======== Data in this exercise

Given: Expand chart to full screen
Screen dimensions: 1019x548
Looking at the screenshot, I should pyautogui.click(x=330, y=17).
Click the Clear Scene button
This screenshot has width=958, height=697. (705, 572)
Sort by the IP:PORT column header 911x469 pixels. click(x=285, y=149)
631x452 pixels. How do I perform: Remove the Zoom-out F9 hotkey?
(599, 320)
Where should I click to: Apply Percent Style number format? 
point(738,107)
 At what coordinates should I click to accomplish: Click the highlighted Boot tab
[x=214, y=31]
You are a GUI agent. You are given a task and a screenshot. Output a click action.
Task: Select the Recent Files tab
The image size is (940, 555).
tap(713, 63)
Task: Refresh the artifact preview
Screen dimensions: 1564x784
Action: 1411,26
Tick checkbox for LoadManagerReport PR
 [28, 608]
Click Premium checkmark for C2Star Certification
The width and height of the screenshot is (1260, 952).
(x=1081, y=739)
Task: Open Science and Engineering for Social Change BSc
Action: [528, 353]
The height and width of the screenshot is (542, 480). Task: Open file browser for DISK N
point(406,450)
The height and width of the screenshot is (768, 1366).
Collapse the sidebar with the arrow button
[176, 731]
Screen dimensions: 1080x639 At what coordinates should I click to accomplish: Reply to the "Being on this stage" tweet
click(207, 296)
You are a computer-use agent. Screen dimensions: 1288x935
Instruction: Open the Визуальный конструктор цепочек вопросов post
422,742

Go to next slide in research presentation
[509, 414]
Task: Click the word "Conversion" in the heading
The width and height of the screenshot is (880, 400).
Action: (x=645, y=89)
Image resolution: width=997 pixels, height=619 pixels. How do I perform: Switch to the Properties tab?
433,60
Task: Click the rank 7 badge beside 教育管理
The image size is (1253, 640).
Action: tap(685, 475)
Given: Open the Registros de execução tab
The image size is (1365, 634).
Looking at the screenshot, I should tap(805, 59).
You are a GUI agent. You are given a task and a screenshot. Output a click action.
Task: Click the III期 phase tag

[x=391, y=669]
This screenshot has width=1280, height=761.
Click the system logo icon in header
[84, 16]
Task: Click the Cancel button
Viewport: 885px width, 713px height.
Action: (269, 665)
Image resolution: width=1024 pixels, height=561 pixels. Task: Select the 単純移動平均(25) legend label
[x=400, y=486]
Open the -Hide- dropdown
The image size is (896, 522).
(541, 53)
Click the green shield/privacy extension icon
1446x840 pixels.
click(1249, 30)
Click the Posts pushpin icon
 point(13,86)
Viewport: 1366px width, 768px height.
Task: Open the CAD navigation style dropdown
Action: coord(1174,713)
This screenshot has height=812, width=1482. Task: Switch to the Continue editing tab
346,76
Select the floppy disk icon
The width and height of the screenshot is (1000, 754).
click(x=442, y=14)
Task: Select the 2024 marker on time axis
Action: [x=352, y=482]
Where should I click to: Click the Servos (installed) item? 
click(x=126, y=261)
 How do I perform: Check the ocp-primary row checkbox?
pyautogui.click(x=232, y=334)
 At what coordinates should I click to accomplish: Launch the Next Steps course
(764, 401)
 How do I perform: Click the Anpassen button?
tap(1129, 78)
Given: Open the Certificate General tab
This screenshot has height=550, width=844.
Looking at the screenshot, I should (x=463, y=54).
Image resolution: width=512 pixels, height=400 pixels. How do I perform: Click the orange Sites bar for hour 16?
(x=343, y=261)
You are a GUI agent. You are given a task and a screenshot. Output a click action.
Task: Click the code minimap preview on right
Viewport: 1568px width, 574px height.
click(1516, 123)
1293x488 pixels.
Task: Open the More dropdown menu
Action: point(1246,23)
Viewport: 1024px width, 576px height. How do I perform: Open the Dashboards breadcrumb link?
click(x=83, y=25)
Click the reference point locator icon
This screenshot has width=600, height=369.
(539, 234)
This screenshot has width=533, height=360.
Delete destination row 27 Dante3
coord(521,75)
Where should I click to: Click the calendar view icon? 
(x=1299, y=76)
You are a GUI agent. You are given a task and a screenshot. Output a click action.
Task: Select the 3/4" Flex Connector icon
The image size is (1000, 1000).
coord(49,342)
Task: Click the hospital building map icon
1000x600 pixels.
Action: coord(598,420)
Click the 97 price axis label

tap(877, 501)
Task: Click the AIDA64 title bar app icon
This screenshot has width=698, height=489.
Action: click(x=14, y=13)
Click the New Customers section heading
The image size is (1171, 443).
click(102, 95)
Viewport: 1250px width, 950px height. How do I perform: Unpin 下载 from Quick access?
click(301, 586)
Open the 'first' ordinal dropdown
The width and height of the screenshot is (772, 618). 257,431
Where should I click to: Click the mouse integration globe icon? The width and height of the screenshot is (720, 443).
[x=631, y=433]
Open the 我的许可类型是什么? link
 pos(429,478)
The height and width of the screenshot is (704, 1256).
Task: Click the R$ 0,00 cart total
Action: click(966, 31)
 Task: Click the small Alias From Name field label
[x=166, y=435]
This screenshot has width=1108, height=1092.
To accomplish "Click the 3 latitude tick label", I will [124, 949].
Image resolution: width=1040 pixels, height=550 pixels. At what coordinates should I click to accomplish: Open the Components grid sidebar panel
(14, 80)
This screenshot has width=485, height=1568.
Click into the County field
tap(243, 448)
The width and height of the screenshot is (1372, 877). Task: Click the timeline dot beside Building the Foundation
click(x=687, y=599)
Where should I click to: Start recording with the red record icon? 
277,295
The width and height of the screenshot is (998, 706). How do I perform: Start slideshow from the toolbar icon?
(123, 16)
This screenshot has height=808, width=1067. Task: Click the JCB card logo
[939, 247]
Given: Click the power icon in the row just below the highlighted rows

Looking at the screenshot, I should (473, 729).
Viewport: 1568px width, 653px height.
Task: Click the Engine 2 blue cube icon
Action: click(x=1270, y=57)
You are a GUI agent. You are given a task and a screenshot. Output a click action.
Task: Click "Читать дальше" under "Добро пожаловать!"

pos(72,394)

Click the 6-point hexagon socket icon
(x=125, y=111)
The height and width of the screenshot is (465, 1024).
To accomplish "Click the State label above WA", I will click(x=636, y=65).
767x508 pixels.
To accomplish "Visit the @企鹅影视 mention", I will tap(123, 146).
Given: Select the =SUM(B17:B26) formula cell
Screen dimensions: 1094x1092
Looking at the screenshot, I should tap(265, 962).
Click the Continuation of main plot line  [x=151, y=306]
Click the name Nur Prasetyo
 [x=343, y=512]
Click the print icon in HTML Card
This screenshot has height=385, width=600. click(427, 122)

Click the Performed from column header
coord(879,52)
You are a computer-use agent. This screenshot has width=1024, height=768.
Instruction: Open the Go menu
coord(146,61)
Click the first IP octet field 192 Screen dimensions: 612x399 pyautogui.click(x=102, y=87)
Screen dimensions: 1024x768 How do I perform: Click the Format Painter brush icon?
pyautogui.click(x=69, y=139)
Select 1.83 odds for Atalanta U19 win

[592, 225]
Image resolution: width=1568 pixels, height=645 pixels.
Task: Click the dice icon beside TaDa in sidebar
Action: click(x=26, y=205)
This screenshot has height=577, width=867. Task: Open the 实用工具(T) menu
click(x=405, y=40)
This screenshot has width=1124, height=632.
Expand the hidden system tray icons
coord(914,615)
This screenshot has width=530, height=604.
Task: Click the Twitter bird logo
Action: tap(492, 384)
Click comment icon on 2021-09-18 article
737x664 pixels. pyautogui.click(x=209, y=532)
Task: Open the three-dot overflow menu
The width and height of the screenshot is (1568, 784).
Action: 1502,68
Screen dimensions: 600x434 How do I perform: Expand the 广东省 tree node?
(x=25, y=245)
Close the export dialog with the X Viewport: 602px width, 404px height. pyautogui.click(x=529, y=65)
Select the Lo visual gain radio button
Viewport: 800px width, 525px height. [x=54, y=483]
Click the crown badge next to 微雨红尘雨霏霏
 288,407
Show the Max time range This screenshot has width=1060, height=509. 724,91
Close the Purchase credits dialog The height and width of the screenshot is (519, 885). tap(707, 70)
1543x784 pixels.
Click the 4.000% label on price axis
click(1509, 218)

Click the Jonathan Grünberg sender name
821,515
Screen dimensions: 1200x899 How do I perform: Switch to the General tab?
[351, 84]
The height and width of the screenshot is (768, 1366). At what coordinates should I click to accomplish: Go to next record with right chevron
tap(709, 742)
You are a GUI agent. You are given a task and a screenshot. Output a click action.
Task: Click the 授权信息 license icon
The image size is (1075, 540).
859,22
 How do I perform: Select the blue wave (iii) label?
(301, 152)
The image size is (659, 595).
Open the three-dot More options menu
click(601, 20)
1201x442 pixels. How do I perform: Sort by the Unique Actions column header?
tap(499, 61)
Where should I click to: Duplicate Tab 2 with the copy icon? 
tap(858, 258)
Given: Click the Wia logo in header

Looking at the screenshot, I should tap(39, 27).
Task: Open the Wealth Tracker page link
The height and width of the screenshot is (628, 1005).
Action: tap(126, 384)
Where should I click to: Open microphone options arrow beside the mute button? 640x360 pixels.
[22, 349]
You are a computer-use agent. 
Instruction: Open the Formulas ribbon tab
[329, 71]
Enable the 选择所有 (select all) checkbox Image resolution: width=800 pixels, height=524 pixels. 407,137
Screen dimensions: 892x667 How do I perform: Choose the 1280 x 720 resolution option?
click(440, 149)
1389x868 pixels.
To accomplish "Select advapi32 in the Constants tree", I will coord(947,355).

================

* **Task brief**: Your task is to collect every line above that contains the word "Close".

* **Answer to the problem**:
Close the export dialog with the X Viewport: 602px width, 404px height. pyautogui.click(x=529, y=65)
Close the Purchase credits dialog The height and width of the screenshot is (519, 885). tap(707, 70)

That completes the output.